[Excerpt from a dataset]
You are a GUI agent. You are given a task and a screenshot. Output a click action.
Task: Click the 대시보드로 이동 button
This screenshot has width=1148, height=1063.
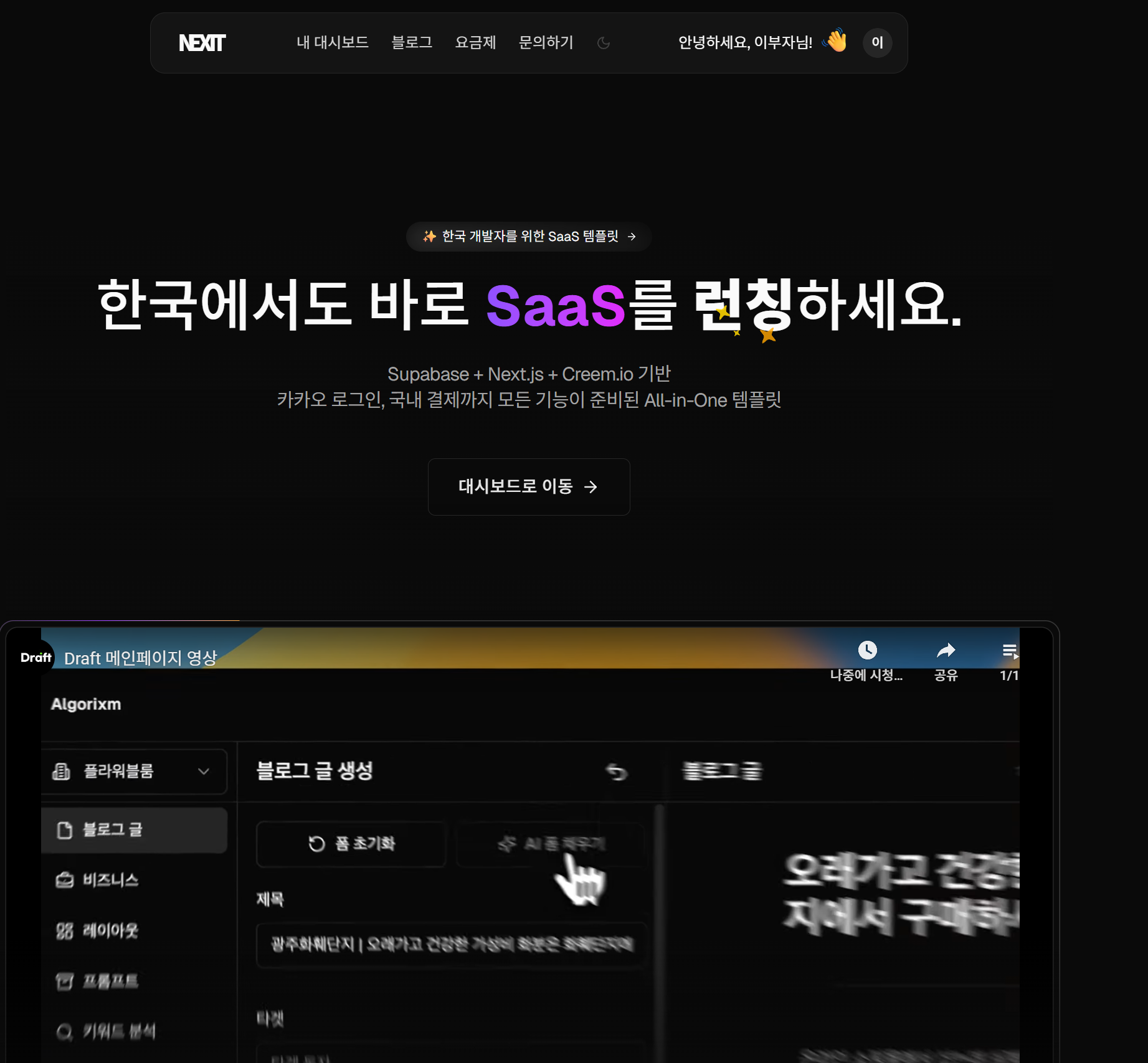[528, 487]
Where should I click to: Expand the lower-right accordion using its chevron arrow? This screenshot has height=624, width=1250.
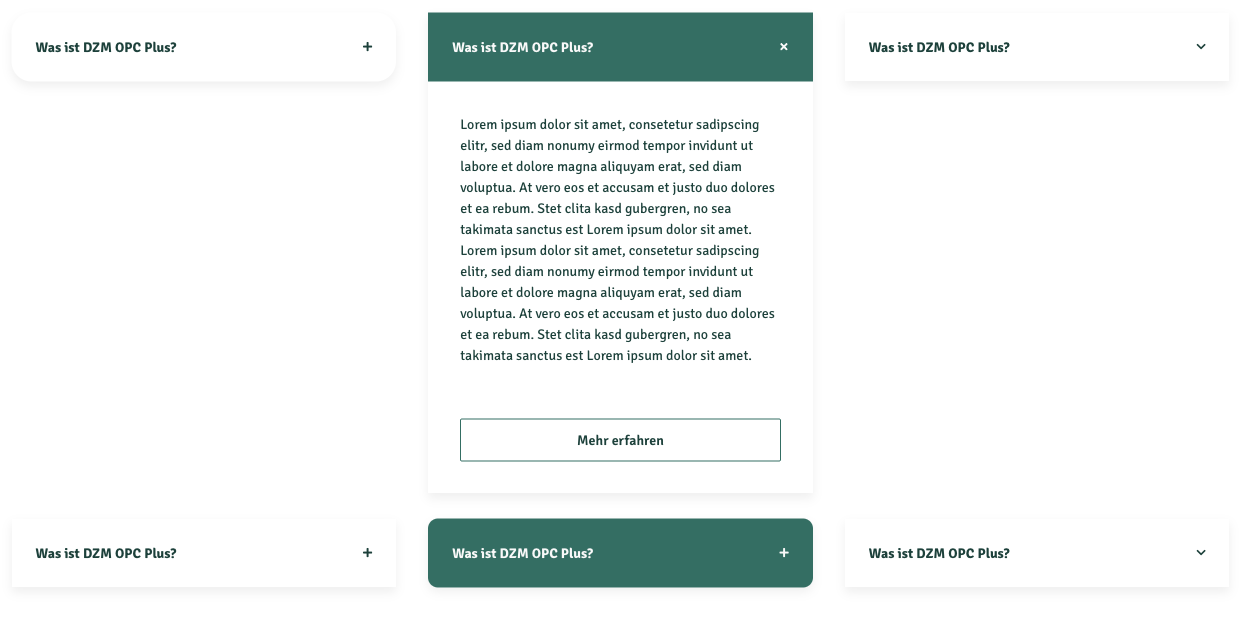click(1201, 553)
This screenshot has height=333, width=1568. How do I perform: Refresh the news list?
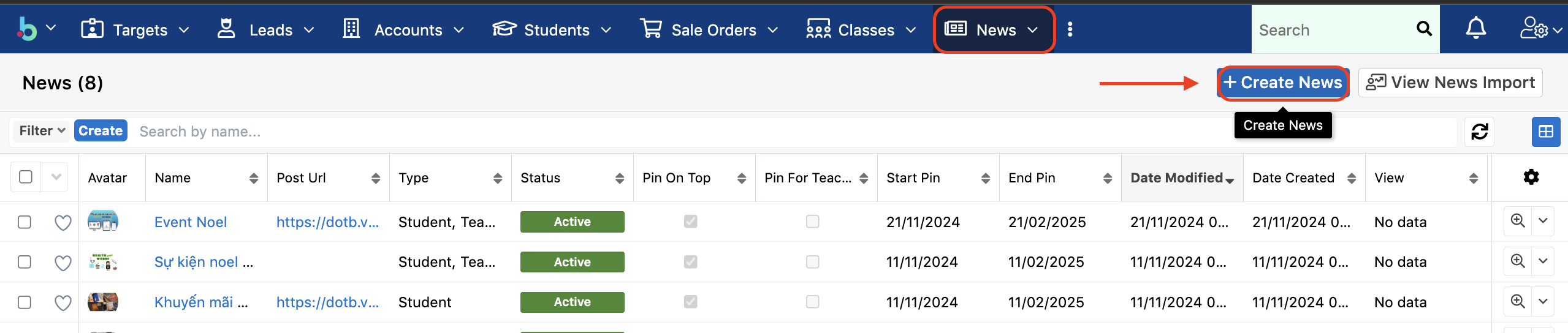coord(1480,132)
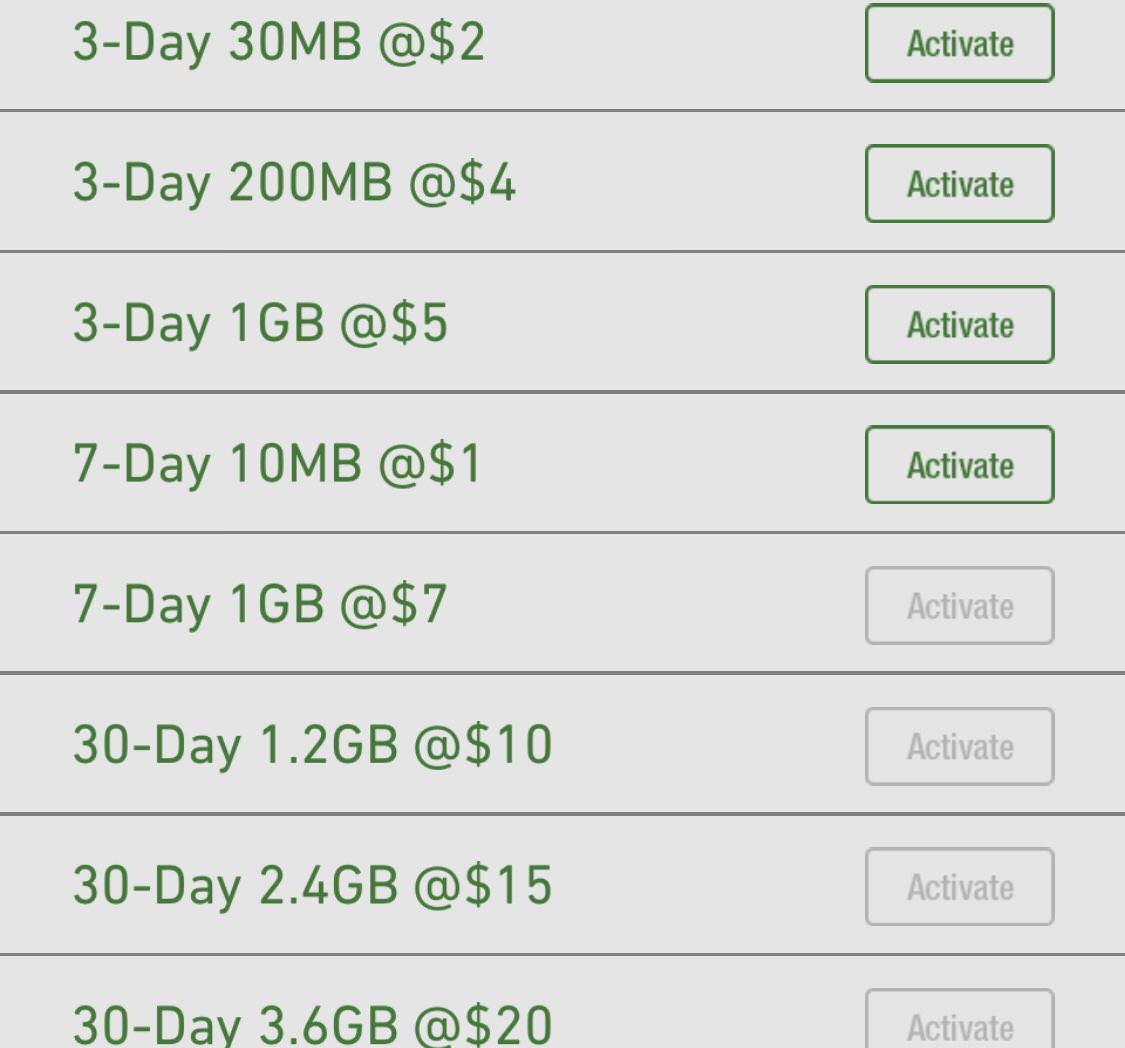Activate the 3-Day 200MB @$4 plan
Image resolution: width=1125 pixels, height=1048 pixels.
tap(959, 184)
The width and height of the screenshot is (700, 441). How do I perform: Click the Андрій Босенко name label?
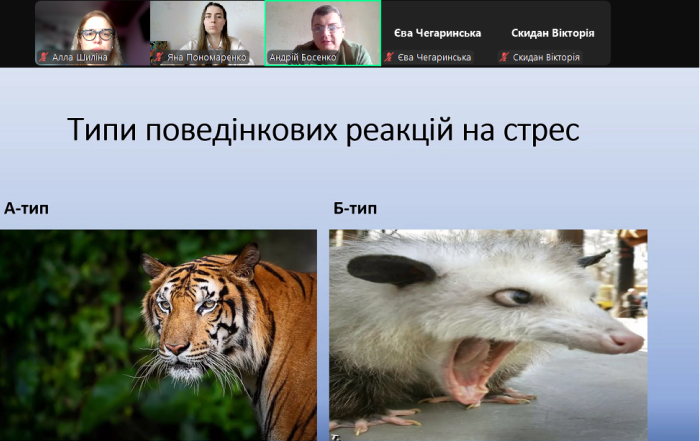305,58
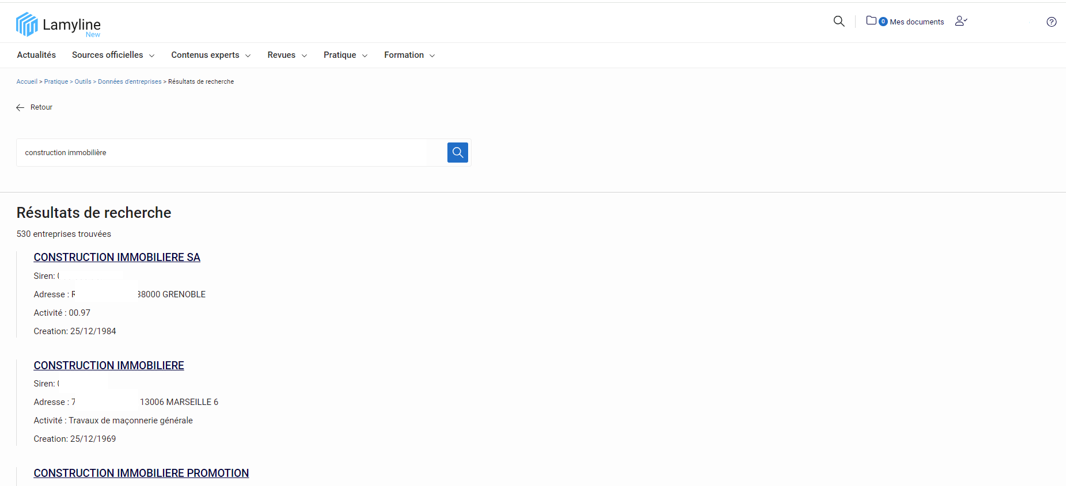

STATED PROBLEM:
Format every line of the entries above as a numbered list, skipping any blank lines. Leave the pictures out of your list.

WRITTEN ANSWER:
1. You are a GUI agent. You are given a task and a screenshot. Output a click action.
2. Task: Click the 대시보드로 이동 button
3. This screenshot has width=1148, height=1063.
4. [528, 487]
5. Where should I click to: Expand the lower-right accordion using its chevron arrow? This screenshot has height=624, width=1250.
6. click(1201, 553)
7. This screenshot has height=333, width=1568. How do I perform: Refresh the news list?
8. coord(1480,132)
9. Activate the 3-Day 200MB @$4 plan
10. Image resolution: width=1125 pixels, height=1048 pixels.
11. tap(959, 184)
12. The width and height of the screenshot is (700, 441). How do I perform: Click the Андрій Босенко name label?
13. 305,58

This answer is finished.